TASK DESCRIPTION >>
Retyping the records exactly is the whole task.

DATA FOR REVIEW >>
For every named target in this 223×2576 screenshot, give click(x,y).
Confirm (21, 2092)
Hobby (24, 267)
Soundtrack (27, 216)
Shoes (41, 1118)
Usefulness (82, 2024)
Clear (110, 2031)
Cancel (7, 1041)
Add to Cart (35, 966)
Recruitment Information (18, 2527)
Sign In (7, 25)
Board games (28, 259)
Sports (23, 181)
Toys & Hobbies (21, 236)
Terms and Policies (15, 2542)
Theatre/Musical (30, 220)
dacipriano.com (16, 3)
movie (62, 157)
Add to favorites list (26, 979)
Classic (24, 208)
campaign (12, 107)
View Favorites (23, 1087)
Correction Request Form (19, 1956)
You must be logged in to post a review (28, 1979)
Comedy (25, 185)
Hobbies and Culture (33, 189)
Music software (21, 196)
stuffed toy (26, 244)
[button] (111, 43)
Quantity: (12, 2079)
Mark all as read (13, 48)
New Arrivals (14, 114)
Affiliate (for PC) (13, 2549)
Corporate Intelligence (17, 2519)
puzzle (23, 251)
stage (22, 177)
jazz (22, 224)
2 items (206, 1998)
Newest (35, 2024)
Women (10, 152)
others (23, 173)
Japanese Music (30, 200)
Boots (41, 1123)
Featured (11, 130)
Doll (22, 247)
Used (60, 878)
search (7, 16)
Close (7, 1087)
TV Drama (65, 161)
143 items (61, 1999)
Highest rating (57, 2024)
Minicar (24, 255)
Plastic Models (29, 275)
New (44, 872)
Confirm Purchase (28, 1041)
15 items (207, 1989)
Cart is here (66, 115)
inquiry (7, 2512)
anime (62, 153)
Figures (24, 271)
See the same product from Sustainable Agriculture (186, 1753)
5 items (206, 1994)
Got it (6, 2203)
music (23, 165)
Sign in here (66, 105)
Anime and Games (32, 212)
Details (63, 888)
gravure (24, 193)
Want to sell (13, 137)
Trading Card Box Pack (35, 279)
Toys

EXERCISE ANSWER >>
For every named target in this 223×2576 screenshot, give click(x,y).
Confirm (21, 2092)
Hobby (24, 267)
Soundtrack (27, 216)
Shoes (41, 1118)
Usefulness (82, 2024)
Clear (110, 2031)
Cancel (7, 1041)
Add to Cart (35, 966)
Recruitment Information (18, 2527)
Sign In (7, 25)
Board games (28, 259)
Sports (23, 181)
Toys & Hobbies (21, 236)
Terms and Policies (15, 2542)
Theatre/Musical (30, 220)
dacipriano.com (16, 3)
movie (62, 157)
Add to favorites list (26, 979)
Classic (24, 208)
campaign (12, 107)
View Favorites (23, 1087)
Correction Request Form (19, 1956)
You must be logged in to post a review (28, 1979)
Comedy (25, 185)
Hobbies and Culture (33, 189)
Music software (21, 196)
stuffed toy (26, 244)
[button] (111, 43)
Quantity: (12, 2079)
Mark all as read (13, 48)
New Arrivals (14, 114)
Affiliate (for PC) (13, 2549)
Corporate Intelligence (17, 2519)
puzzle (23, 251)
stage (22, 177)
jazz (22, 224)
2 items (206, 1998)
Newest (35, 2024)
Women (10, 152)
others (23, 173)
Japanese Music (30, 200)
Boots (41, 1123)
Featured (11, 130)
Doll (22, 247)
Used (60, 878)
search (7, 16)
Close (7, 1087)
TV Drama (65, 161)
143 items (61, 1999)
Highest rating (57, 2024)
Minicar (24, 255)
Plastic Models (29, 275)
New (44, 872)
Confirm Purchase (28, 1041)
15 items (207, 1989)
Cart is here (66, 115)
inquiry (7, 2512)
anime (62, 153)
Figures (24, 271)
See the same product from Sustainable Agriculture (186, 1753)
5 items (206, 1994)
Got it (6, 2203)
music (23, 165)
Sign in here (66, 105)
Anime and Games (32, 212)
Details (63, 888)
gravure (24, 193)
Want to sell (13, 137)
Trading Card Box Pack (35, 279)
Toys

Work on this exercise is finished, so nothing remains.